WHAT TO DO: Which of the lines below include "agent"? Each one should be copied out.

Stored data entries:

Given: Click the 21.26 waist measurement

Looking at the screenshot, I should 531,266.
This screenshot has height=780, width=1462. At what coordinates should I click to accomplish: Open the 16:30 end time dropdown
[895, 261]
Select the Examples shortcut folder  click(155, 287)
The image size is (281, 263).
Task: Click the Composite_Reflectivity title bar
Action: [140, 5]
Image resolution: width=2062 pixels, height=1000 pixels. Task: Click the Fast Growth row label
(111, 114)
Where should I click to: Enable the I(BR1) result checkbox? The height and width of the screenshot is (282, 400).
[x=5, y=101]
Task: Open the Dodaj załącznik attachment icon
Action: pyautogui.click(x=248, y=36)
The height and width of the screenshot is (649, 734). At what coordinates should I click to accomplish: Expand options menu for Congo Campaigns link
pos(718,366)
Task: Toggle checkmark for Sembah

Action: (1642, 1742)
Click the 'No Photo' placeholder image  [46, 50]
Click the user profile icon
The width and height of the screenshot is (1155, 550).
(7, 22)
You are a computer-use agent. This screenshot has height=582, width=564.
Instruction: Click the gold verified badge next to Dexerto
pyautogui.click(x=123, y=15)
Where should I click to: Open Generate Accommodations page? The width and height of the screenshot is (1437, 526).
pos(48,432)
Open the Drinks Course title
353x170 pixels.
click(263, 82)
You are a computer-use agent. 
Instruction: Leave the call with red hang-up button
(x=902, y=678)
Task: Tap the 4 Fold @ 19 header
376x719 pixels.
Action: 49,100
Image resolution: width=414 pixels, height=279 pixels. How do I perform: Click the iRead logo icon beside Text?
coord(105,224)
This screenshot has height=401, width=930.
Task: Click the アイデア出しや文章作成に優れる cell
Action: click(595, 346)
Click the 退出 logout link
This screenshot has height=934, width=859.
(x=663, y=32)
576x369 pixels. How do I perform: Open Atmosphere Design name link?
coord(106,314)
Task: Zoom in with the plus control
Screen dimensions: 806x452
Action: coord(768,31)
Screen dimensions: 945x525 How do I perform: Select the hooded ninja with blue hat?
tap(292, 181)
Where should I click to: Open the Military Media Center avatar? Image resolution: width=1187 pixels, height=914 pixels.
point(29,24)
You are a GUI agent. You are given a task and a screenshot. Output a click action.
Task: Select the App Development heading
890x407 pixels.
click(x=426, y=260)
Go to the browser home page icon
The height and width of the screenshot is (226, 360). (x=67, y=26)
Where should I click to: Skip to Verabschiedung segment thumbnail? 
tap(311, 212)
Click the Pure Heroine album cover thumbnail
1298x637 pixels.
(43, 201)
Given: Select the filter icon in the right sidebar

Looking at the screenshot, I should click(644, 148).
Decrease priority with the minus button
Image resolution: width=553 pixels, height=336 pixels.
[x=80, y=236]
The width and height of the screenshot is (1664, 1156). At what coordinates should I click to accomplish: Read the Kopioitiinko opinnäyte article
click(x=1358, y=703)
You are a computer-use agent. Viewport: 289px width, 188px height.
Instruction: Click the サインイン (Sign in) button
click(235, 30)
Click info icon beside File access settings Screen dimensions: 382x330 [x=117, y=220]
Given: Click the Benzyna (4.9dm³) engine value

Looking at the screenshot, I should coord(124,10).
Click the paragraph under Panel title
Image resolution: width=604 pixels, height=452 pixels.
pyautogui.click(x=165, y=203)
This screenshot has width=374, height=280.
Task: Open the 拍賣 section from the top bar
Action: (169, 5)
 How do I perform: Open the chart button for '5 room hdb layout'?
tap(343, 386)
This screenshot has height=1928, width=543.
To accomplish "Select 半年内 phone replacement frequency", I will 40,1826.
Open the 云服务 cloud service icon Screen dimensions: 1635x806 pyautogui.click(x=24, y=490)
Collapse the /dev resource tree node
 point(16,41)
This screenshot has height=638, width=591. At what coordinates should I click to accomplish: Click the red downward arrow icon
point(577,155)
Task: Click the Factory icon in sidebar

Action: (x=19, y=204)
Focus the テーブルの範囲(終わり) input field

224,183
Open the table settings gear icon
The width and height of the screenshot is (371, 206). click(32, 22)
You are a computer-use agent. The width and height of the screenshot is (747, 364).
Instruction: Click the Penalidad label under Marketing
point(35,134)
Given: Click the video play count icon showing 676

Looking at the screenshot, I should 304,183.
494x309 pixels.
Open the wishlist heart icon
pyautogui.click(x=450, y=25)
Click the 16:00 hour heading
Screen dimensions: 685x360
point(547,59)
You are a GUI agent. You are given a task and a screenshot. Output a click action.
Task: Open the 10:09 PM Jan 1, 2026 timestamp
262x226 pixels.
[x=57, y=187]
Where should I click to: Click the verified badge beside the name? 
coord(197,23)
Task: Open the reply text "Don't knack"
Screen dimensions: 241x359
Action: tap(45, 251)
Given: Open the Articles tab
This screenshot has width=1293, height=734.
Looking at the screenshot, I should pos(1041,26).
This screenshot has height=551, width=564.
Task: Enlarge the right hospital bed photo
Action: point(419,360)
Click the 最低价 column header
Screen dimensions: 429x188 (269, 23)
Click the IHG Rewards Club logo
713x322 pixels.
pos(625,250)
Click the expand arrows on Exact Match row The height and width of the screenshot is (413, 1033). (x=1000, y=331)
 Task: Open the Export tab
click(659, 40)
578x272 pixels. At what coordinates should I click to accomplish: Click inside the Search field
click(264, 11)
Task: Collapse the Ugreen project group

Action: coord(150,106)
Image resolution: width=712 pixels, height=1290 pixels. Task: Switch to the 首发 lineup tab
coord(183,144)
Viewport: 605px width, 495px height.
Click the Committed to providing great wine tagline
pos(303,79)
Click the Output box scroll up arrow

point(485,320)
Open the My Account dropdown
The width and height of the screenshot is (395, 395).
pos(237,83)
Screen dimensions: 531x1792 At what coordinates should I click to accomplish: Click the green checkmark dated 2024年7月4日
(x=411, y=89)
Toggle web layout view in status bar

TASK RESPONSE:
You are a computer-use agent. This screenshot has height=582, width=564.
You are a computer-use agent. 
You are a GUI agent. You are given a task and a screenshot. Output a click action.
You are a computer-use agent. Viewport: 289px width, 188px height.
You are a computer-use agent. The width and height of the screenshot is (747, 364).
You are a GUI agent. You are given a task and a screenshot. Output a click action.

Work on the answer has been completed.